Morreu nesta quarta-feira (14), na capital paulista, o
arcebispo emérito de São Paulo, cardeal dom Paulo Evaristo Arns, 95.
Ele estava internado no Hospital Santa Catarina desde o
último dia 28 com problemas pulmonares. Nesta semana, havia sofrido uma piora
em sua função renal e estava na UTI. A morte ocorreu por volta das 11h45.
Ao longo da vida, o frade franciscano Paulo Evaristo Arns
recebeu muitos epítetos.
Foi chamado de cardeal da liberdade, bispo dos oprimidos,
cardeal dos trabalhadores, bispo dos presos, bom pastor, cardeal da cidadania,
guardião dos direitos humanos e tantos outros.

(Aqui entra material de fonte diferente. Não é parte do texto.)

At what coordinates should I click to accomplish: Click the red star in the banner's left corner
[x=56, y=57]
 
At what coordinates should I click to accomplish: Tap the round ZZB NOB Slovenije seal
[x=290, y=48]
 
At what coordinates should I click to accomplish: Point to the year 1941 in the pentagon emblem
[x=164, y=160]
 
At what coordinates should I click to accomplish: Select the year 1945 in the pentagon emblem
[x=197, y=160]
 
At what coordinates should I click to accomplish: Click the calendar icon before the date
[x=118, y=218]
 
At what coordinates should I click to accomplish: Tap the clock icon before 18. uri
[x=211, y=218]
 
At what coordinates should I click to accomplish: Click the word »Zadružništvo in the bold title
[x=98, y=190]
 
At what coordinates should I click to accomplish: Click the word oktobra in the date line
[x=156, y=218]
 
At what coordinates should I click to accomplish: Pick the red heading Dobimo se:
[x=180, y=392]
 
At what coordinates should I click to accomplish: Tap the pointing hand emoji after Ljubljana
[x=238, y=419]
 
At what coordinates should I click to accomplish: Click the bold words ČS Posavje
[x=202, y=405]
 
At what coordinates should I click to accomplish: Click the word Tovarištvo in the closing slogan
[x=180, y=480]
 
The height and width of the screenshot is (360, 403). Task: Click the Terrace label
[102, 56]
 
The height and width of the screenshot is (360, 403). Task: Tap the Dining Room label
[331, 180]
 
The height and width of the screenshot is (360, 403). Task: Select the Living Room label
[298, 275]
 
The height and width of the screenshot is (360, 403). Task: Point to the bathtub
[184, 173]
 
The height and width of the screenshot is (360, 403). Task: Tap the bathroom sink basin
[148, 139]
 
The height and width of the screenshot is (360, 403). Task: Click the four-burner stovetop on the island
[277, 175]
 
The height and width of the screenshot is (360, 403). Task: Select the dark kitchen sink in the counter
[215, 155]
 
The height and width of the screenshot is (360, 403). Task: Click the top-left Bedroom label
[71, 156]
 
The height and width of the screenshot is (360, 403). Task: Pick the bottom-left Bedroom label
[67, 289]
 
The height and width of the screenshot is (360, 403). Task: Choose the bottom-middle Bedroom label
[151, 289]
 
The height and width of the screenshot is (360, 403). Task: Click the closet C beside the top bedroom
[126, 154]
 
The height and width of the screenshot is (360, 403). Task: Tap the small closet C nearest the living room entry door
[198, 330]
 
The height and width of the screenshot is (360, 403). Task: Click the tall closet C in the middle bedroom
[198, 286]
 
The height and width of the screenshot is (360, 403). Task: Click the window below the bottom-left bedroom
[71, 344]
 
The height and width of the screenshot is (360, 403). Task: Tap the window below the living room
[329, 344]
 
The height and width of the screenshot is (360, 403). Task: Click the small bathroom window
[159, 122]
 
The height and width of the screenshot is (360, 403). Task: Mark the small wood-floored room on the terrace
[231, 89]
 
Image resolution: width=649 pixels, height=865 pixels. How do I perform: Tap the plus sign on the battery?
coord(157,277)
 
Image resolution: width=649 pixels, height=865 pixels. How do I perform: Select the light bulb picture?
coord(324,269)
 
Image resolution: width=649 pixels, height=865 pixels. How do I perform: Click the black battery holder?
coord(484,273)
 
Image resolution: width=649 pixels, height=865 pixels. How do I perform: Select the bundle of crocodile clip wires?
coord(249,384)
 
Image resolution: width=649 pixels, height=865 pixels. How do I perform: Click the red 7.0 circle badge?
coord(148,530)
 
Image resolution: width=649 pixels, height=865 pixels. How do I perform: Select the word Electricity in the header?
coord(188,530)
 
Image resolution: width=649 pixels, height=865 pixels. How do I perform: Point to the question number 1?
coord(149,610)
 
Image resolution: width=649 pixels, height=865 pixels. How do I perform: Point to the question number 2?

Mas já ao final da vida, quando lhe perguntaram como
gostaria de ser lembrado, deu uma resposta singela: "amigo do povo".
Como padre, bispo e cardeal, lutou pela liberdade, ficou ao
lado dos trabalhadores e dos oprimidos, combateu em defesa dos direitos
humanos, mas foi, sobretudo, exatamente como gostaria de ser lembrado, um amigo
do povo.
Nesta condição, subiu morros, frequentou favelas,
incursionou pelas periferias e enfrentou os generais da ditadura para dar
proteção a perseguidos políticos —de religiosos a operários, de advogados a jornalistas.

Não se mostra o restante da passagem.